Mental Health History
It's important for your partner to know your mental health history since they will be potentially sharing their life with you, Verani says. If you have a mental health diagnosis, opening up about that can help your partner support and understand you more fully. Don't feel pressured to discuss details, and when you choose to reveal this information is totally up to you. It can also be something that your therapist can help with. "I would suggest waiting three months to share your mental health history and the fact that you could potentially be on medication management in order for your partner to have had the chance to get to know you better," Verani says. That way, when you share your experience with them, they will have gotten to know you pretty well.
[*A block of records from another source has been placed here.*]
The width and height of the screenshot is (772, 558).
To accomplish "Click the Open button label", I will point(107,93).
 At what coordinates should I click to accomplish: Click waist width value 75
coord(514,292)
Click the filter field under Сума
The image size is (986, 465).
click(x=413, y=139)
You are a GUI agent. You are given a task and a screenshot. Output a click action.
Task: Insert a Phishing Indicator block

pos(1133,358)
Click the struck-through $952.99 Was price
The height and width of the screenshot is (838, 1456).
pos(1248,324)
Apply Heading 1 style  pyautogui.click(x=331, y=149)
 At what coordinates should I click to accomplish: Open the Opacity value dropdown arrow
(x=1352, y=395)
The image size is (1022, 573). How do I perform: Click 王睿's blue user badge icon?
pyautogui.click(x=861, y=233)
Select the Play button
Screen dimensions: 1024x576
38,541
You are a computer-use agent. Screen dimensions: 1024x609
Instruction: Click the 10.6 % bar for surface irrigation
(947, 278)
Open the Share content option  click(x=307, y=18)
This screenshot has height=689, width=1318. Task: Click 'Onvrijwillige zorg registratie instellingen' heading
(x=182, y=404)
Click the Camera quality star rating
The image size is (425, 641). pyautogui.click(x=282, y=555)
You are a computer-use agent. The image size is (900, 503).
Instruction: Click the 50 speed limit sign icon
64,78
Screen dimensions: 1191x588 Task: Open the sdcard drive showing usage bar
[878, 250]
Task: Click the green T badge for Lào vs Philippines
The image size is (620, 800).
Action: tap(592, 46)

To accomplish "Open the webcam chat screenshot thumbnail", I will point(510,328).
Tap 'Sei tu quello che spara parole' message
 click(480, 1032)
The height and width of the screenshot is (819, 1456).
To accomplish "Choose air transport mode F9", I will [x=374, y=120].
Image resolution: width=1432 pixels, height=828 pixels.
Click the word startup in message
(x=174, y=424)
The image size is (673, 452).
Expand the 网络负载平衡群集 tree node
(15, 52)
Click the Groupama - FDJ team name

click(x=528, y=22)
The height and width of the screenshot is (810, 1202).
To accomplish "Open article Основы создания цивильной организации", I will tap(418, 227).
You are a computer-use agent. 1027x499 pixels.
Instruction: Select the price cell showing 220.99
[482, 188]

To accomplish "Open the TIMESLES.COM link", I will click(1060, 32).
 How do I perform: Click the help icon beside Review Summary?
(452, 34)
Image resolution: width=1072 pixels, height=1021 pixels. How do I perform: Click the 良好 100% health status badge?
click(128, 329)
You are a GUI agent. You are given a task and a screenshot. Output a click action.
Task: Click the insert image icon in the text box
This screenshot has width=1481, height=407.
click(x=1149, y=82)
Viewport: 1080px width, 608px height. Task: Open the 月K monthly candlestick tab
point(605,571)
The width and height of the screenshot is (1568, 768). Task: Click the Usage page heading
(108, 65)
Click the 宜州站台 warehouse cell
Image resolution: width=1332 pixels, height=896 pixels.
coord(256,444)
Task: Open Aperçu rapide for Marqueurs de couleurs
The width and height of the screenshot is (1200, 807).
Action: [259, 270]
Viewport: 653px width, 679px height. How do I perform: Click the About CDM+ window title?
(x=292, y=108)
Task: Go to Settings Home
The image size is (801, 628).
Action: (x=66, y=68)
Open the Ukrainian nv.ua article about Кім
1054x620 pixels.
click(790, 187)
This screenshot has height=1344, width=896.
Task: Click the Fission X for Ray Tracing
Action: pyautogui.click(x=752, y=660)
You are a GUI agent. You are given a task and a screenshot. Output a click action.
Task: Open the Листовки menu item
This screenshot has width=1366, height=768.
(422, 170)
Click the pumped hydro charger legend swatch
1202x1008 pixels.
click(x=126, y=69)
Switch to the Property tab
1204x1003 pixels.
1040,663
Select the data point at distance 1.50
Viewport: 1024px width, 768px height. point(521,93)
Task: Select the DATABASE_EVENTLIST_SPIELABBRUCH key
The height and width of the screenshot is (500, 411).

Important Sexual Information
Before being sexually active with someone, it's important to disclose any information about STIs, so that they can make informed decisions about their sexual health. But it's also wise to open up about deeper sexual information — like any fetishes or sexual desires — within the first year. "Sometimes people let that information wait for years, or never even tell their partner what they're really into," Lauren O'Connell, a licensed and marriage and family therapist specializing in relationships, tells Bustle. "This might not be something you front-load your first date with," she says, but by the end of the first year you and your partner should have taken the time to have a clear conversation about your turn-ons, turn-offs, and fantasies.
Whether or not your partner has already met your family, it's a good idea to sit down together and disclose any important information about the dynamics. Do you come from a family that's very close? Are you estranged from any family members? Is there a history of conflict that's still affecting you? "As the relationship progresses these issues will become bigger and bigger and it's important to discuss them with each other," O'Connell says. This can both help your partner understand the dynamics if they do meet your family and can help them know how to support you if you're struggling with your relationship with a family member.
Problems From Previous Relationships
You and your partner might have decided not to talk about former partners or sexual experiences, and that's definitely OK. But what can be really helpful is to disclose re-occurring problems you’ve had in prior long-term relationships. "We all have habits that are deeply engrained in ourselves and have a tendency to repeat themselves in relationships," Dr. Catalina Lawsin, PhD, a licensed clinical psychologist specializing in sex, relationships, and health, tells Bustle. "By sharing this with your partner, you can explore how your current relationship may foster these behaviors and you can assert what support you may need to shift these so they don’t become problematic," she says. You can do this without speaking about any specific ex if you need to. Just be clear about general trends instead of specific scenarios.
The first year of a relationship can be absolutely magical. But it's also an important time to build a strong foundation for your future, so be sure to share important information with your partner.